Clélia Chevrier Kolacko: "Le Bibliotobiss est une opération durable"

Entretien avec Clélia Chevrier Kolacko, DG de l’institut Français du Maroc

Lancée ce 28 juin 2021 par l’Institut français du Maroc, l’initiative Bibliotobiss s’apprête à sillonner l’ensemble des régions du Maroc et “aller à la rencontre des populations des quartiers excentrés et ruraux”.

Bibliotobiss se veut un «espace culturel et multimédia itinérant». Pouvez-vous nous en dire plus sur cette initiative et ses tenants?
Le Bibliotobiss est une caravane des temps modernes qui proposera, en un lieu unique, un véritable Institut français mobile offrant un accès à la culture, sous toutes ses formes, aux publics les plus éloignés.

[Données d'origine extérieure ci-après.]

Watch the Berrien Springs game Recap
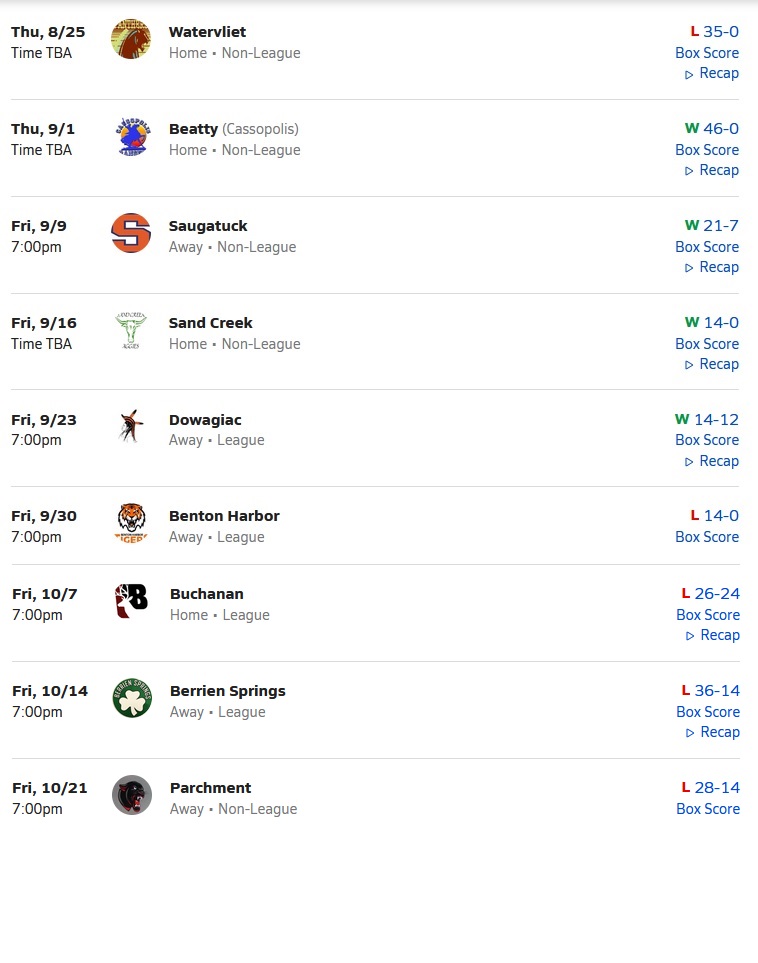The width and height of the screenshot is (758, 963). (713, 732)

Ce Bibliotobiss n’est pas qu’un lieu, ce sont aussi des hommes et des femmes, puisque des médiateurs culturels de l’Institut français l’accompagneront dans son périple, et le feront vivre en français, amazigh et darija, pour que la langue ne soit pas une barrière, offrant ainsi conférences, projections, lectures, réalité virtuelle mais aussi activités sportives.
Le bus sera opérationnel toute l’année et fera halte de deux à trois semaines dans tout le Royaume.

Bibliotobiss est-il une opération à caractère conjoncturel ou comptez- vous la reproduire encore dans le futur? Le Bibliotobiss est vraiment une opération durable. Il ne fera pas que passer mais laissera des traces tangibles de son passage puisqu’il déposera des ressources disponibles pérennes aux écoles, aux associations rencontrées et aux publics rencontrés.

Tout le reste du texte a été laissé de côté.